The wisdom and discernment honed at UC Berkeley and six years on the opinion staff of the newspaper-of-record for the California ruling class spotted the "bizarre blood-lust" underlying the gathering. Rick Perry had joined in the singing and, while the soft gospel of "Jesus, our Savior, a shelter in the midst of the storm" floated to the rafters, Thornton shivered for his readers, summoning visions of jackboots and the Reichstag burning. I'll tell you what's with "these Republican audiences," he answered: their Jesus, their candidates, their lack of appreciation of the real Jesus and the real America, Obama's and our America.
This is the United States and Rick Perry through the eyes of mainstream media. What would Jesus do? Well, endorse Obamacare, for starters, and then consign Liberty students to the outer reaches of hell -- or Democrat-led Detroit, whichever is worse. "God uses broken people to reach a broken world," Perry quietly intoned, and the looks on the faces of the national press corps were comical as they realized what he was saying. He's advocating Christian values...and does not even have the grace to be embarrassed!
"This nation has to be governed by someone's values, so let's have Christian values guide" us, Perry said quietly. This was Rick Perry standing tall and proud -- proud to be an American, proud to be a Christian, proud to stand for "a life of consequence" and "faith." And when he advised the students that each, individually, was "a spiritual being meant to live in relationship with God and one another," Philip Rucker of the Washington Post rolled his eyes so hard that he spent the rest of the convocation looking like a character out of the Little Orphan Annie comic strip, famous for their "vacant circles for eyes."
Then Rucker hit his speed-dial and used Democrat-style framing to give the readers of that fading icon of mainstream journalism the same-old same-old: the obligatory academic, an expert on all things religious, who would "question the compassion" of Perry, his governorship, and conservative Christians. The Washington Post's expert on heartland religious conservatives -- a Harvard Ph.D. and PBS consultant who has also written extensively for the anti-Perry, liberal Texas Monthly magazine -- reassured Post readers that the words of Perry and Liberty speakers and, indeed, conservative Christians in general "do not flow from a heart of Christian love."
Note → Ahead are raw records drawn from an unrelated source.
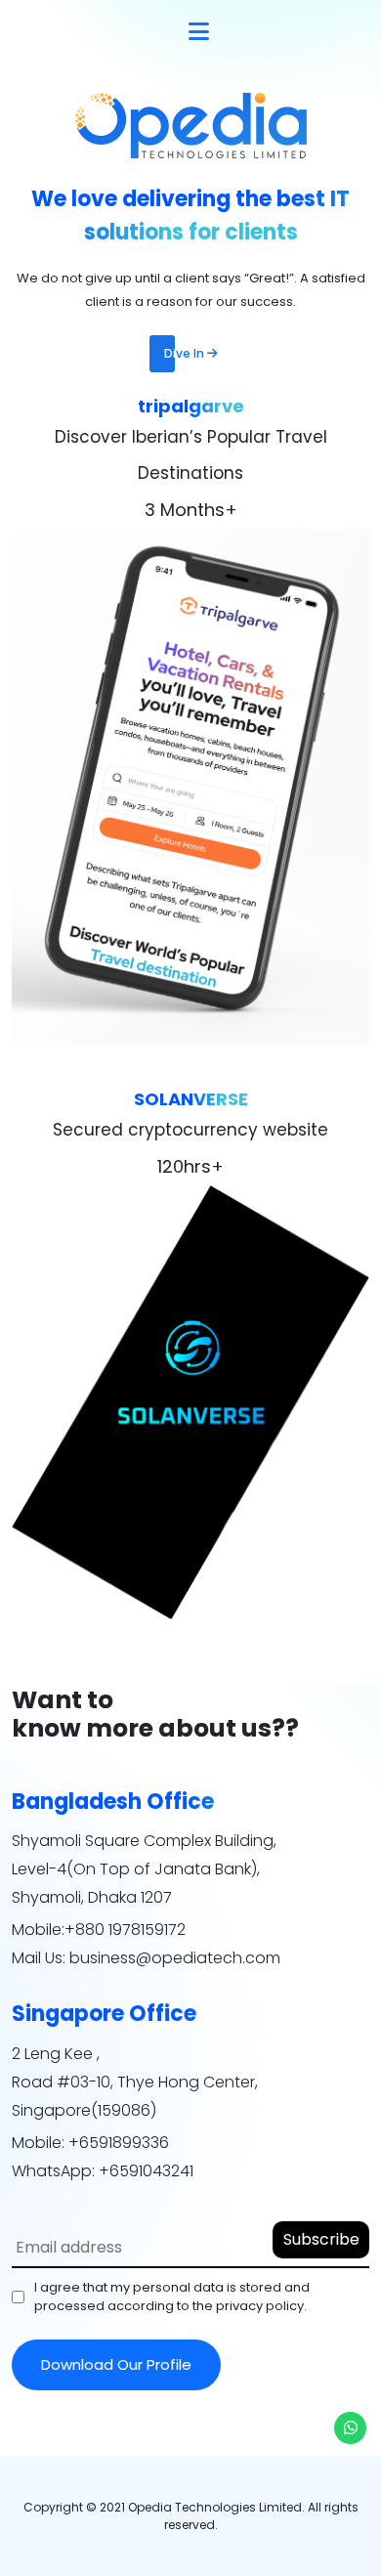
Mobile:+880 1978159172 (99, 1929)
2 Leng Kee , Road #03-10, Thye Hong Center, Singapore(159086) (135, 2082)
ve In (185, 353)
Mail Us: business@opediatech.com (146, 1958)
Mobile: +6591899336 (90, 2142)
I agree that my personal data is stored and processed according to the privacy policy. (172, 2297)
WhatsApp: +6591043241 (102, 2171)
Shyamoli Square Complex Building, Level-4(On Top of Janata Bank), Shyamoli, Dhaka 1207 (144, 1869)
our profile (116, 2364)
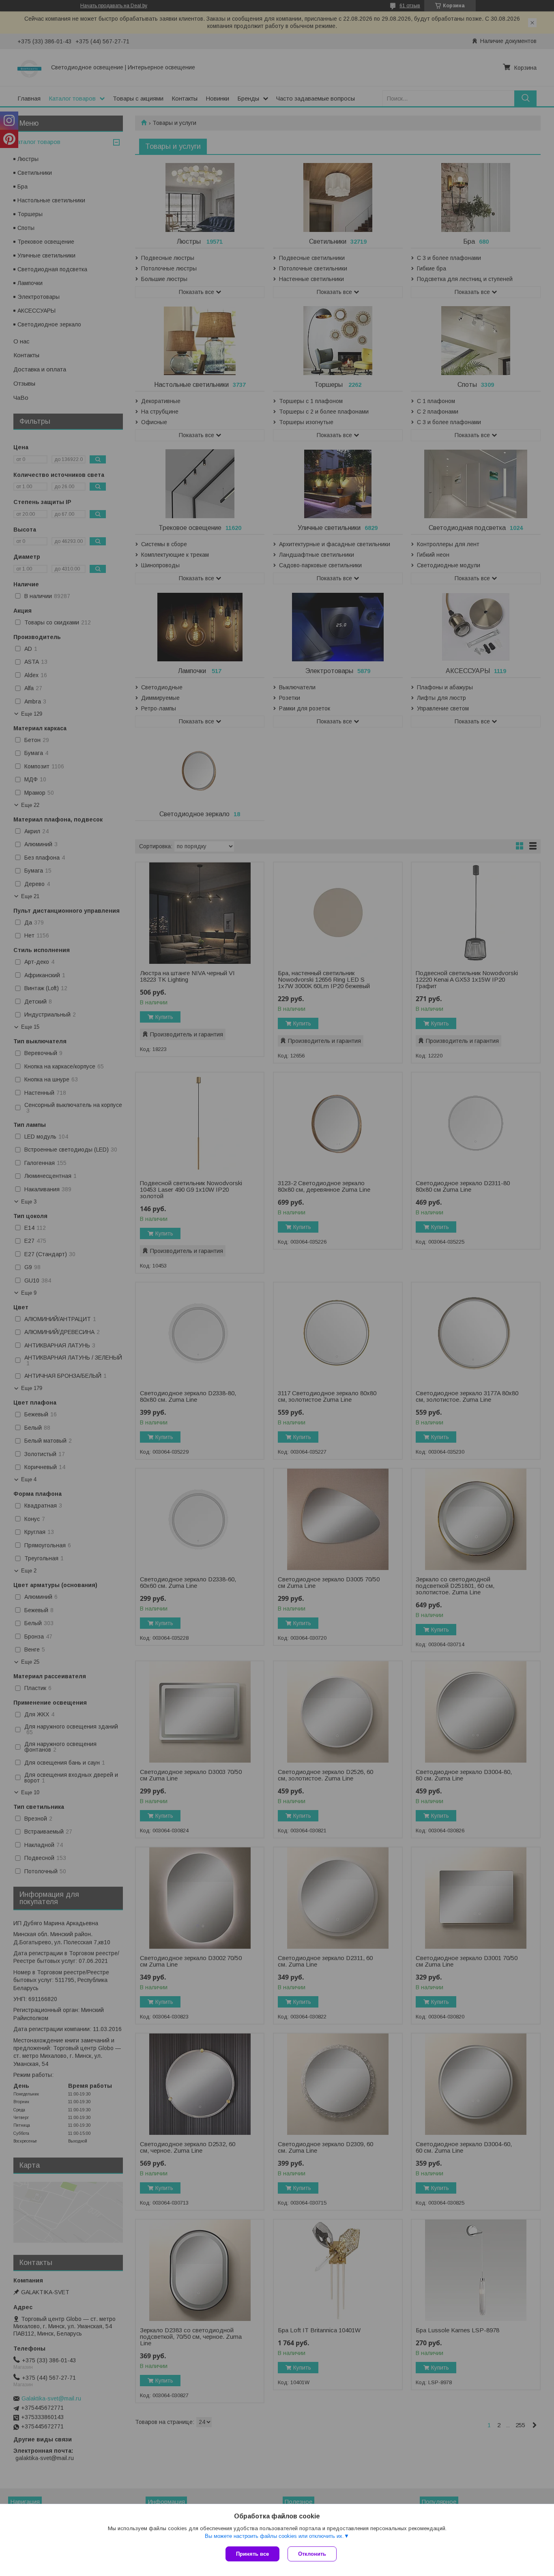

It was apparent to Rucker, at the center of the bowl, listening as Liberty law Dean Mathew Staver praised Perry and Israel, that love was not on the table here at Jesus Central in Lynchburg. Israel? They praise Israel and call themselves Christian?! Rucker went directly from Yale University to the Washington Post, two institutions united in scorn for Israel, the former a leader in the movement to "Palestinize" American higher education and the latter what American Thinker calls "a classic textbook example" of biased news coverage of the Jews (formula: Palestinians good, Jews bad). The Washington Post reporter splashed his incredulity across the pages of the Post: Rick Perry really believes this stuff! He really respects these people, Israel and these Jesus wingnuts!
Ah, ha! Perry has exposed himself, Rucker wrote. All this talk of God and faith and Spirit -- and Israel. He loves God, he loves Jews -- time to raise the alarm, to wake the Washington-New York power corridor. If elected, the Texas governor would come to Washington not "as a job creator," but "more as an evangelist." You could see the contempt and fear in the faces of the mainstream media as words of love and faith and God washed over them.
And then it hit them: what would Jesus do, the real Jesus, the Beltway Jesus? Of course: stomp these Christian suckers. And in broadcast and print and online...they did.
Stuart Schwartz, a frequent AT contributor, is on the faculty of Liberty University.